*Applications will be reviewed on a rolling- basis.
A research opportunity is available in the Division of Medication Error Prevention and Analysis II (DMEPA II), Office of Medication Error Prevention and Risk Management (OMEPRM), Office of Surveillance and Epidemiology (OSE), Center for Drug Evaluation and Research (CDER), Food and Drug Administration (FDA) located in Silver Spring, Maryland. CDER performs an essential public health task by making sure that safe and effective drugs are available to improve the health of people in the United States. As part of the FDA, CDER regulates over- the-counter and prescription drugs, including biological therapeutics and generic drugs.

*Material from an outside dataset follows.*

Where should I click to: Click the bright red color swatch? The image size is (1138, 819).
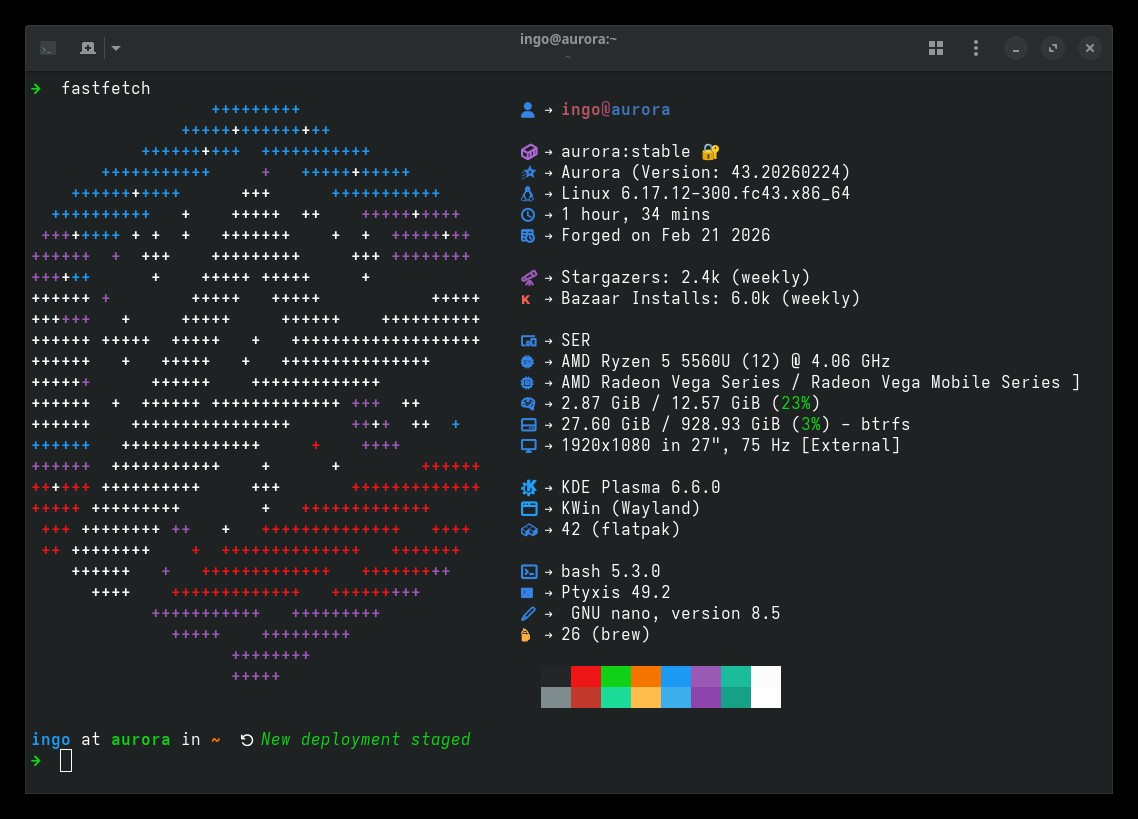[x=585, y=676]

Formal training will be provided at the Institute for Safe Medication Practices (ISMP) and FDA where the participant will gain knowledge in Root Cause Analysis (RCA), Failure Mode and Effects Analysis (FMEA), and other risk-assessment tools and methods. The research project will provide hands-on experience on analyzing medication error, use error reports received in the ISMP Medication Reporting Program and the FDA Adverse Event Reporting System, and will gain knowledge of drug name displays in various HealthIT systems and advance regulatory science in reviewing proposed proprietary name in a HealthIT environment. The mentor will aid the participant to develop the specific research methodology, guide the participant through analyzing the research findings, and apply the findings to regulatory review.
This program, administered by ORAU through its contract with the U.S. Department of Energy to manage the Oak Ridge Institute for Science and Education, was established through an interagency agreement between DOE and FDA. The initial appointment is for 12 months. The participant will receive a monthly stipend commensurate with educational level and experience. Proof of health insurance is required for participation in this program. The appointment is full-time at FDA. Participants do not become employees of FDA, DOE or the program administrator, and there are no employment- related benefits.

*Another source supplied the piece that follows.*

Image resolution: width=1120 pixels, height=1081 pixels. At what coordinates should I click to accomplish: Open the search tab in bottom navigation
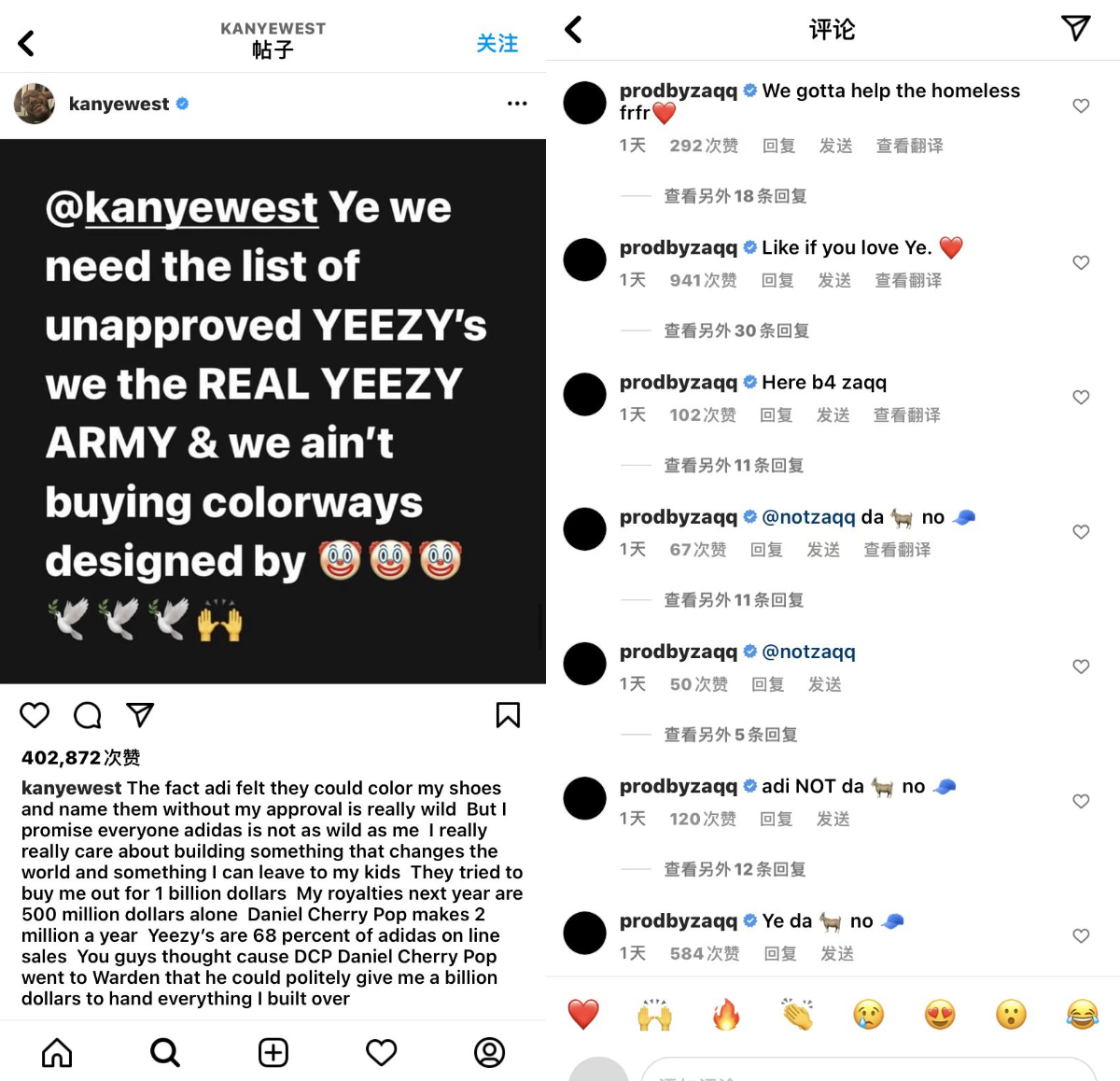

Completion of a successful background investigation by the Office of Personnel Management is required for an applicant to be on-boarded at FDA. OPM can complete a background investigation only for individuals, including non-US Citizens, who have resided in the US for a total of three of the past five years.

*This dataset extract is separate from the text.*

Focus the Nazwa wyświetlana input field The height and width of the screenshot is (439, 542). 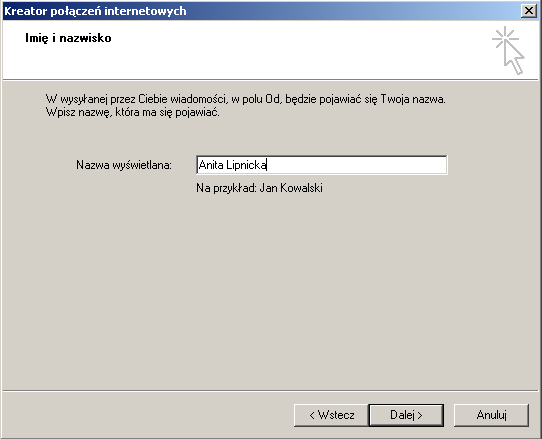321,165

FDA requires ORISE participants to read and sign their FDA Education and Training Agreement within 30 days of his/her start date, setting forth the conditions and expectations for his/her educational appointment at the agency. This agreement covers such topics as the following:
- Non-employee nature of the ORISE appointment; - Prohibition on ORISE Fellows performing inherently governmental functions; - Obligation of ORISE Fellows to convey all necessary rights to the FDA regarding intellectual property conceived or first reduced to practice during their fellowship; - The fact that research materials and laboratory notebooks are the property of the FDA; - ORISE fellow’s obligation to protect and not to further disclose or use non-public information.